**Exercise requirements:** Exactly as they appear, print the line with "The width and height of the screenshot is (1287, 730)." and each line after it through the end of the entries below; leave out pictures.

******************************

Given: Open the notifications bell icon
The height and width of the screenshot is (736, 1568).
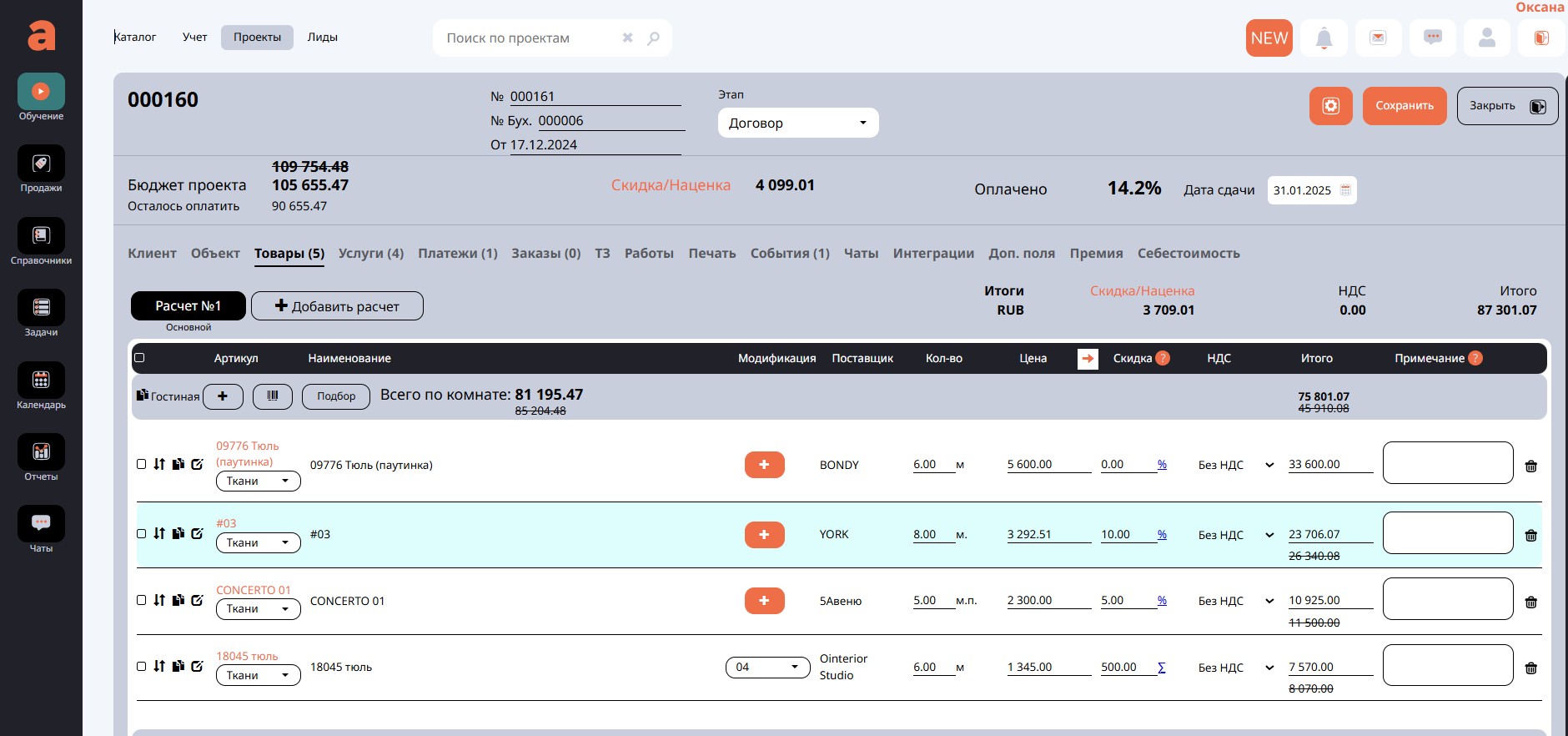Looking at the screenshot, I should coord(1324,38).
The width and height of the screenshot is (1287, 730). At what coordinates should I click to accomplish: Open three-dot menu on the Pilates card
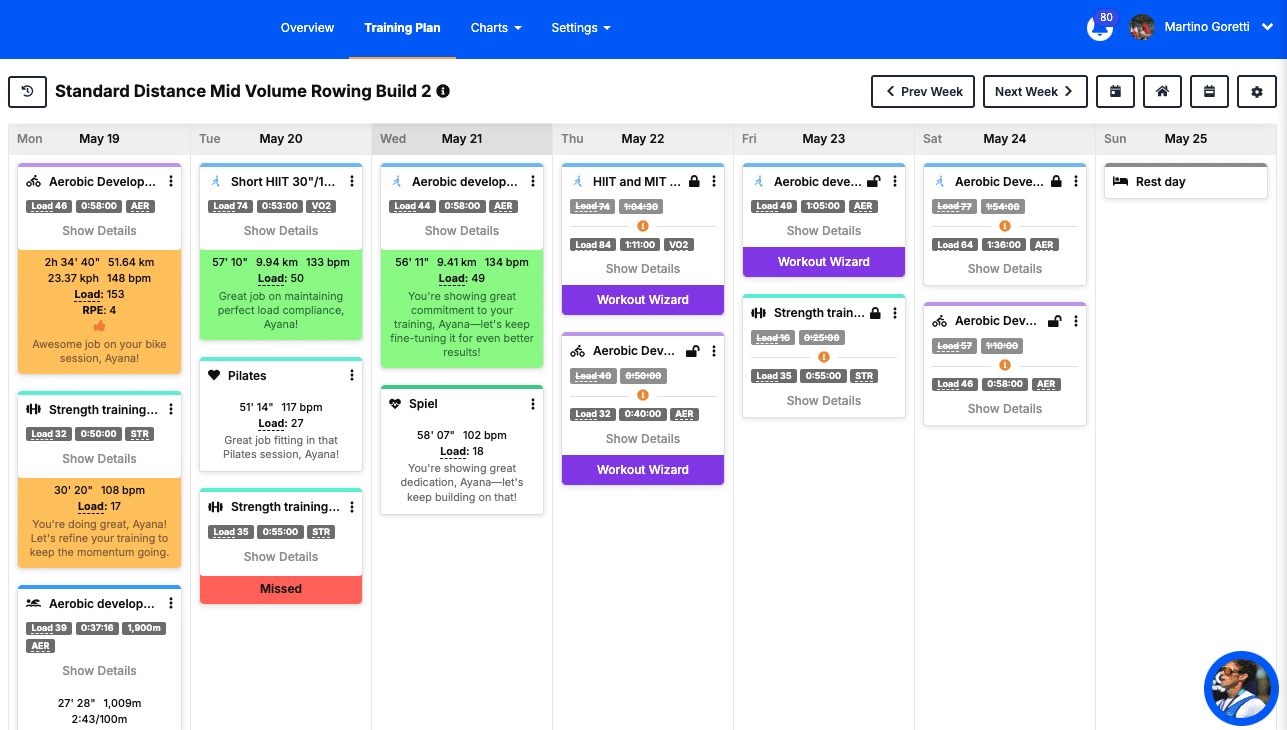pyautogui.click(x=352, y=376)
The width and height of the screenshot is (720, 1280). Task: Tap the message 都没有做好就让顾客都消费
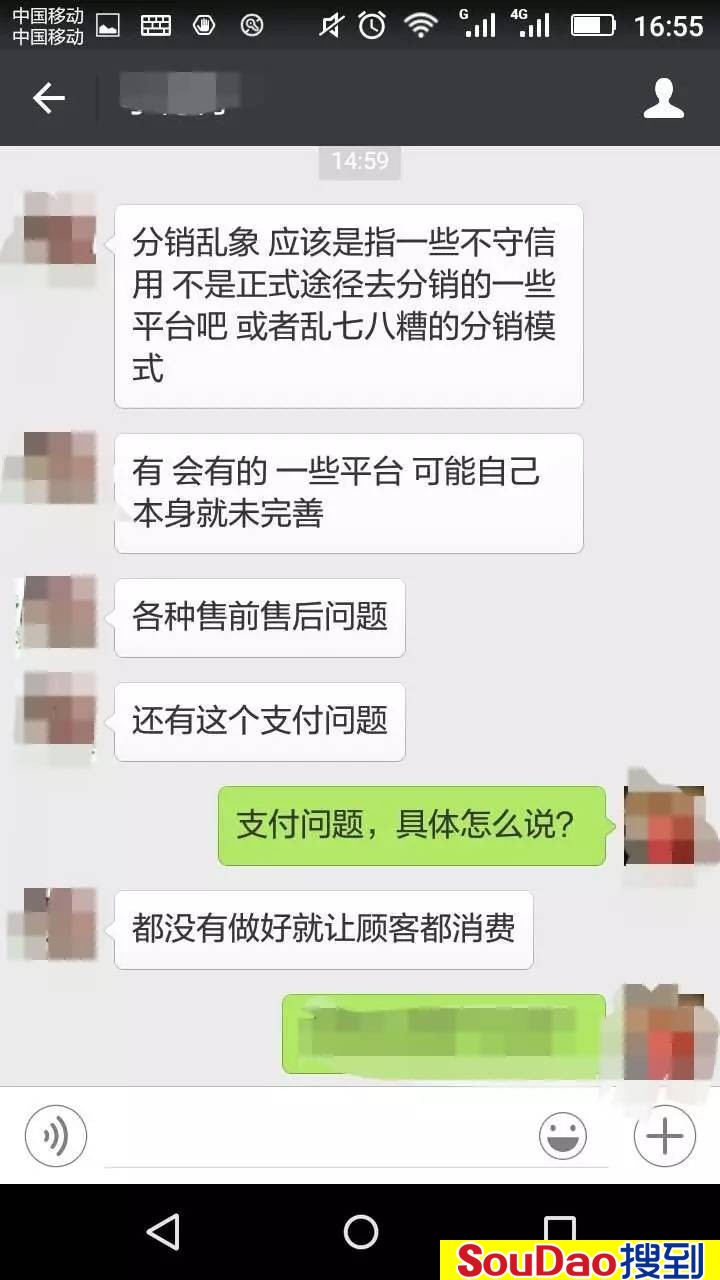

******************************

**Solution to this exercise:**
The width and height of the screenshot is (1287, 730). At what coordinates should I click to accomplish: Open three-dot menu on the Pilates card
pyautogui.click(x=352, y=376)
The width and height of the screenshot is (720, 1280). Task: Tap the message 都没有做好就让顾客都消费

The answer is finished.